One chromosome of separation

Olivia Ramirez

Chirstel Hann’s life long interest in chimpanzees was taken to new heights when she spent three months interacting with the animals in Burundi.

“I was amazed everyday by how alike chimpanzees and humans are,” said Hann, a student at City College.

A friend of Hann’s took her to a Jane Goodall lecture on chimpanzees. It was hearing Goodall’s imitation of chimpanzee sounds and movements that captivated Hann to go to Burundi to help out at Goodall’s institute.

Hann experienced some difficulty traveling to Burundi. A civil war had broken out in Burundi and its neighboring country Rwanda.

“The two groups were always clashing,” said Hann. “800,000 people were slaughtered in Rwanda and 200,000 in Burundi within a three month period.”

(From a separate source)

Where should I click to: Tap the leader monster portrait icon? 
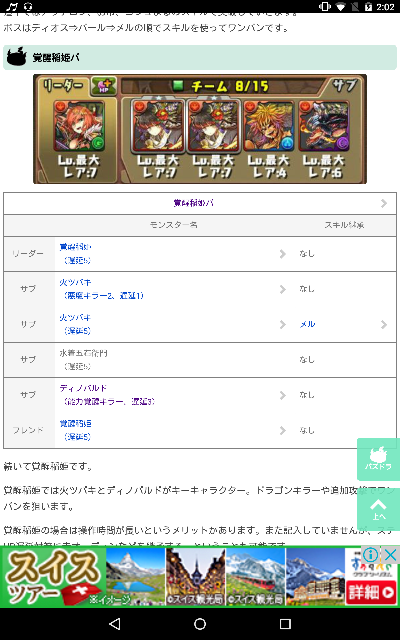pos(78,126)
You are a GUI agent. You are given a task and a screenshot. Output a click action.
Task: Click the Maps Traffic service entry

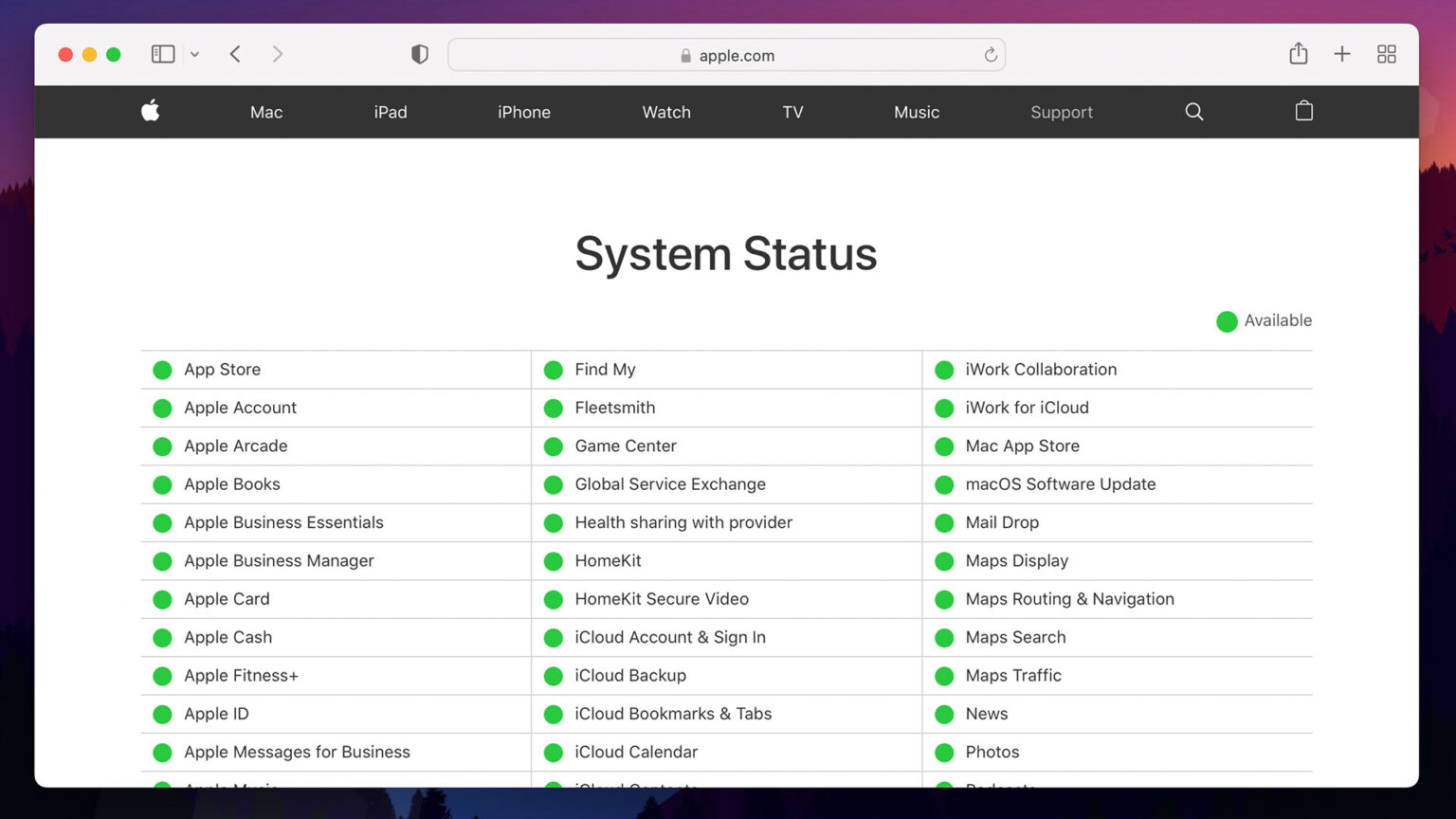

Because of this civil war, Hann’s time in Burundi was spent mainly in the enclosure. Hann says the Institute was located in a somewhat safer part of town, but she still was not allowed to be outside of the enclosure on foot. Many of the invasions happened at night and it became too dangerous to even walk across the road.

Hann managed to keep herself busy at the Jane Goodall Institute despite the dangers. She was one of three food preparers for the orphaned chimpanzees.

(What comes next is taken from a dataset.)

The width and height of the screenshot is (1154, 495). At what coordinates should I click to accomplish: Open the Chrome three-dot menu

“I had to prepare nine meals twice a week for the chimpanzees. All of them had different foods, preferences, and quantities. It was a full time job,” said Hann.

Hann also arranged behavior enrichment exercises. She explained how she would use trash to create activities and empty medicine bottles with peanuts inside to create a problem solving exercise with a reward at the end.

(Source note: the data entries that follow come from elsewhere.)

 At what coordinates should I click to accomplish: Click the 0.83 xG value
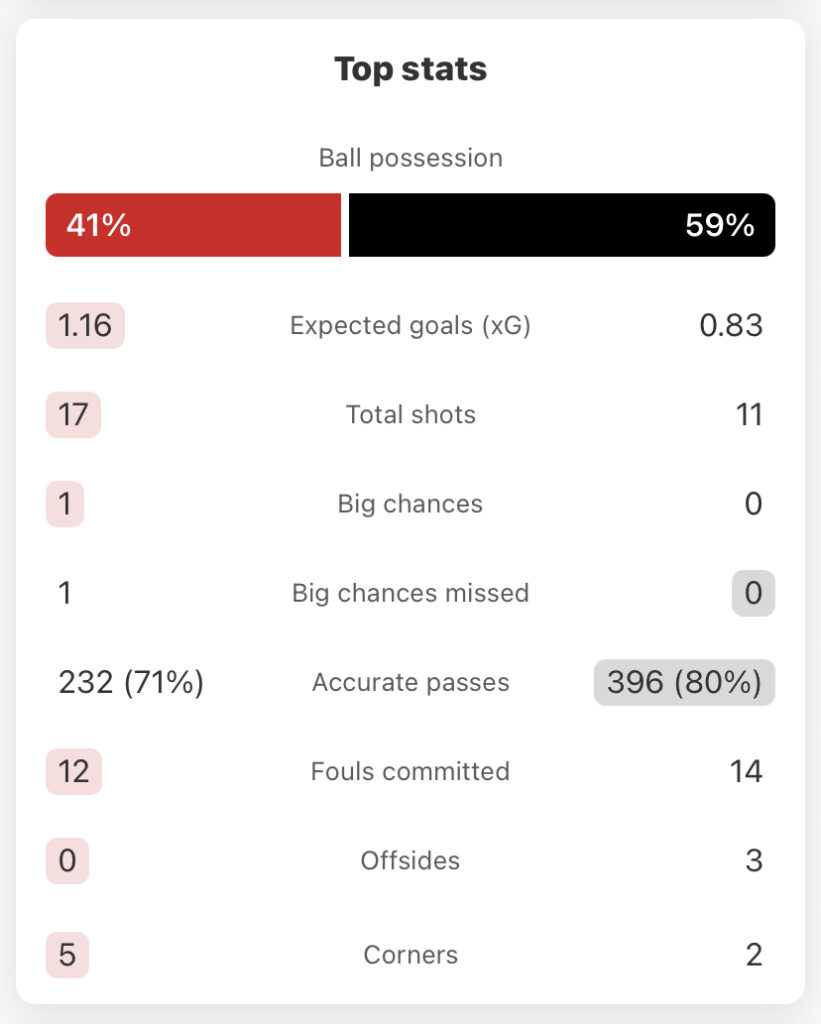[x=731, y=325]
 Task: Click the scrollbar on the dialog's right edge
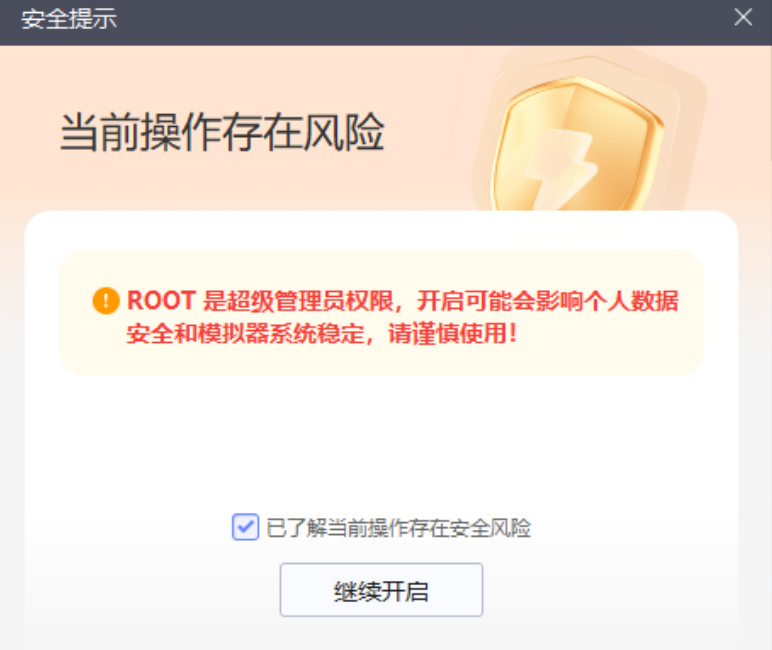pos(771,103)
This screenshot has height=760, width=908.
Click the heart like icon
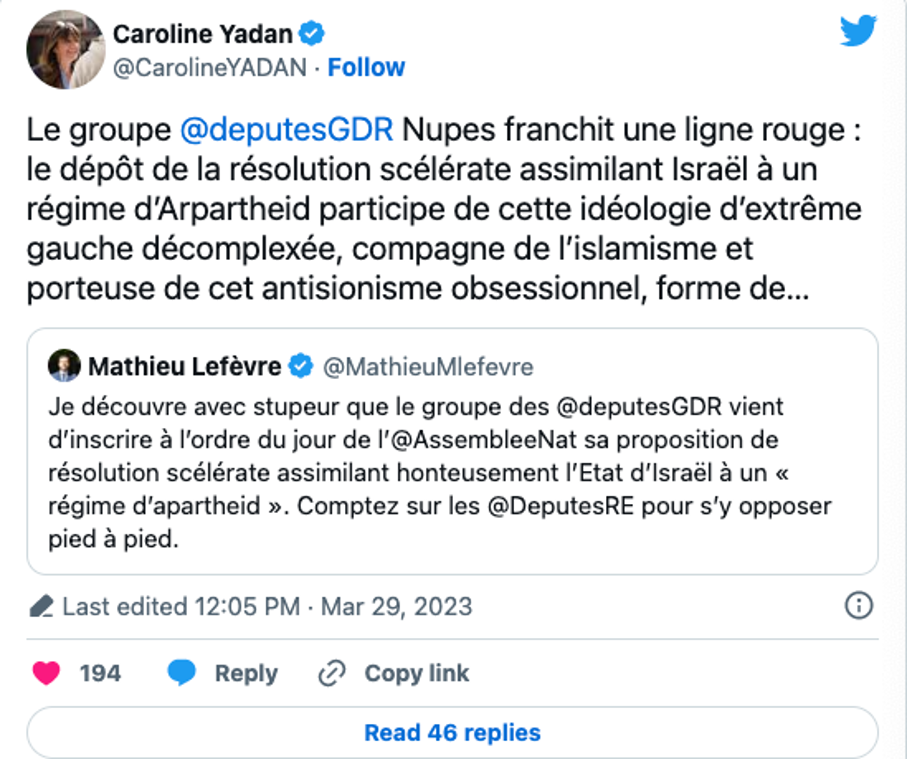coord(46,673)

The center tried to simulate the wild as much as possible but the chimpanzees became habituated with humans and lost their fear. Hann mentions chimpanzees are typical aggressors and very excitable. She recalls a moment from her trip when she was “first bit on her second day.”

Hann also had an opportunity to track chimpanzees in the wild. She trekked into the forest for two days with an enormous amount of walking. Hann and the others saw five wild chimpanzees in the end. She said even though it was hard work, it was very well worth it.

Hann’s trip left her even more amazed at similar chimpanzees are to people. She explained how she could practically see what they were thinking. Their faces were always so expressive. Hann recalled how they would dance, laugh, tickle and kiss. They would always show emotion.

Hann wrote a book on her time in Burundi called “Hugging the Chimpanzees.” She said it was an extraordinary experience that she wanted to share with others. Hann said she also wrote the book to inform people of how to behave around the chimpanzees. She had read all the literature on them and “nobody I talked to before this trip could tell me how to behave around them.”

When asked what the best thing about going to Burundi was Hann said: “Being able to fully interact with the chimpanzee babies – in no zoo can you do that.”